2,4,6-Tris(2-(3,4,5-tris(n-octyloxy)phenyl)hydrazono)cyclohexane-1,3,5-trione (THN(9)8)

A wine-red gummy solid; yield: 0.129 g, 53%; IR (KBr pellet): νmax in cm–1 3439, 2924, 2854, 1635, 1488, 1230, 1125, 821; UV–vis: λmax = 536.0 nm, ε = 3.98 × 103 L mol –1 cm–1; 1H NMR (400 MHz, CDCl3): δ 16.49 (s, 3H, 3 × NH), 6.84 (s, 6H, Ar), 4.10 (m, 18H, 9 × OCH2), 1.87–0.88 (m, 135H, 54 × CH2, 9 × CH3); 13C NMR (100 MHz): 178.4, 154.2, 138.1, 136.9, 96.4, 73.8, 69.4, 31.9, 31.8, 30.3, 29.5, 29.4, 29.3, 26.1, 22.7, 14.1. Anal. calcd for C96H162N6O12: C, 72.41; H, 10.25; N, 5.28; found: C, 72.31; H, 10.19; N, 5.33.

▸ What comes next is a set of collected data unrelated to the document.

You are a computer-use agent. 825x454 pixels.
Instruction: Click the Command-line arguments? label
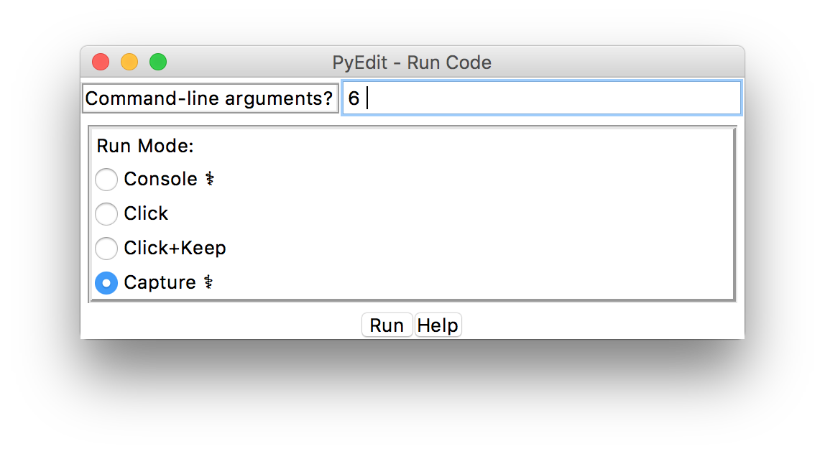pyautogui.click(x=210, y=98)
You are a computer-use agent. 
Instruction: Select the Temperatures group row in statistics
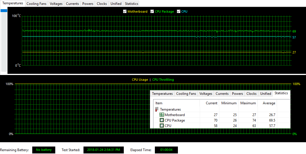170,109
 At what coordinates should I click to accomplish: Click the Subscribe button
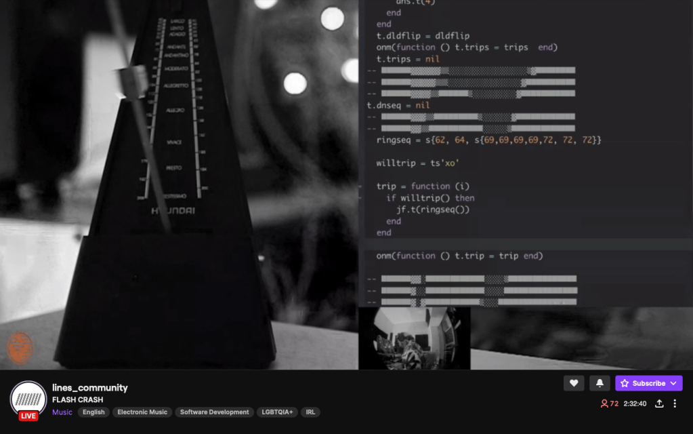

2,4,6-Tris(2-(3,4,5-tris(n-nonyloxy)phenyl)hydrazono)cyclohexane-1,3,5-trione (THN(9)9)

A wine-red gummy solid; yield: 0.131 g, 50%; IR (KBr pellet): νmax in cm–1 3439, 2924, 2854, 1635, 1488, 1228, 1125,824; UV–vis: λmax = 541.2 nm, ε = 6.48 × 103 L mol –1 cm–1; 1H NMR (400 MHz, CDCl3): δ 16.48 (s, 3H, 3 × NH), 6.84 (s, 6H, Ar), 4.06 (m, 18H, 9 × OCH2), 1.85–0.87 (m, 153H, 63 × CH2, 9 × CH3); 13C NMR (100 MHz): 178.4, 154.2, 138.1, 136.8, 128.5, 96.3, 73.8, 69.4, 31.9, 30.3, 29.7, 29.6, 29.4, 29.3, 29.2, 26.1, 22.7, 14.1. Anal. calcd for C105H180N6O12: C, 73.38; H, 10.56; N, 4.89; found: C, 73.36; H, 10.43; N, 4.81.

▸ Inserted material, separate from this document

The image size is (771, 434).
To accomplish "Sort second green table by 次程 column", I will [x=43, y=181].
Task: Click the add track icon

2,4,6-Tris(2-(3,4,5-tris(n-decyloxy)phenyl)hydrazono)cyclohexane-1,3,5-trione (THN(9)10)

A wine-red gummy solid; yield: 0.135 g, 48%; IR (KBr pellet): νmax in cm–1 3440, 2926, 2858, 1730, 1588, 1465, 1233, 1120, 831; UV–vis: λmax = 535.0 nm, ε = 4.38 × 103 L mol –1 cm–1; 1H NMR (400 MHz, CDCl3): δ 16.48 (s, 3H, 3 × NH), 6.84 (s, 6H, Ar), 4.06 (m, 18H, 9 × OCH2), 1.85–0.87 (m, 171H, 72 × CH2, 9 × CH3); 13C NMR (100 MHz): 178.4, 154.2, 138.1, 136.8, 128.5, 106.8, 96.4, 73.8, 69.4, 31.9, 30.3, 29.8, 29.7, 29.6, 29.4, 29.3, 26.1, 22.7, 14.1. Anal. calcd for C114H198N6O12: C, 74.22; H, 10.82; N, 4.56; found: C, 74.14; H, 10.89; N, 4.56.

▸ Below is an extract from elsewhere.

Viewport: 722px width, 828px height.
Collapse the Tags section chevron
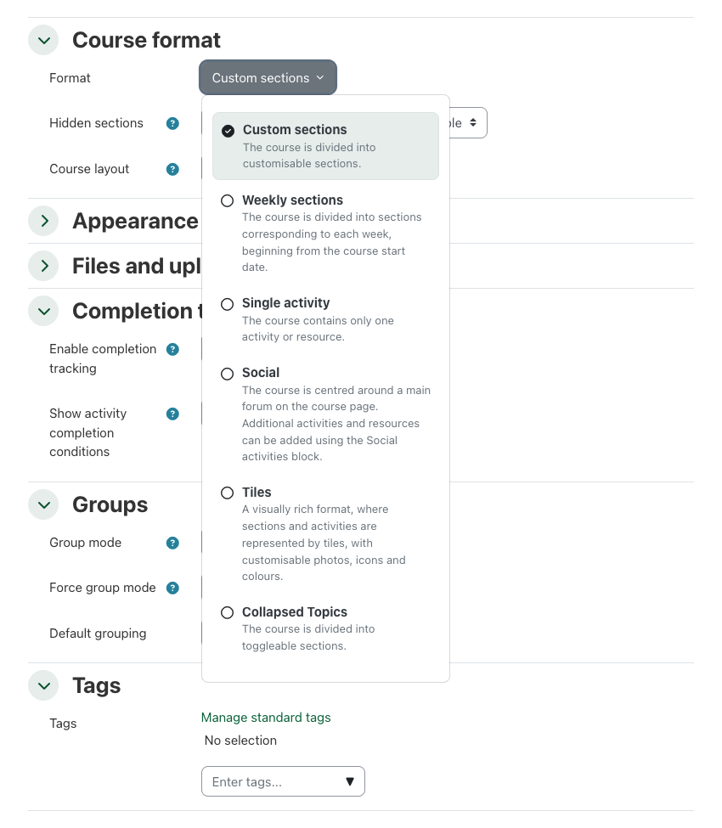coord(43,685)
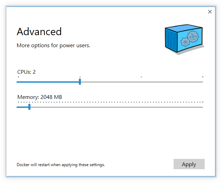Click the small gear on the container icon

point(185,42)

2,4,6-Tris(2-(3,4,5-tris(n-undecyloxy)phenyl)hydrazono)cyclohexane-1,3,5-trione (THN(9)11)

A wine-red gummy solid; yield: 0.136 g, 45%; IR (KBr pellet): νmax in cm–1 3441, 2926, 2857, 1730, 1588, 1466, 1233, 1121, 832; UV–vis: λmax = 536.2 nm, ε = 4.07 × 103 L mol –1 cm–1; 1H NMR (400 MHz, CDCl3): δ 16.49 (s, 3H, 3 × NH), 6.84 (s, 6H, Ar), 4.06 (m, 18H, 9 × OCH2), 1.85–0.86 (m, 189H, 81 × CH2, 9 × CH3); 13C NMR (100 MHz): 178.4, 154.2, 138.1, 136.8, 128.5, 96.4, 73.8, 69.4, 31.9, 30.4, 29.7, 29.6, 29.4, 26.1, 22.7, 14.1. Anal. calcd for C123H216N6O12: C, 74.95; H, 11.05; N, 4.26; found: C, 74.87; H, 11.03; N, 4.24.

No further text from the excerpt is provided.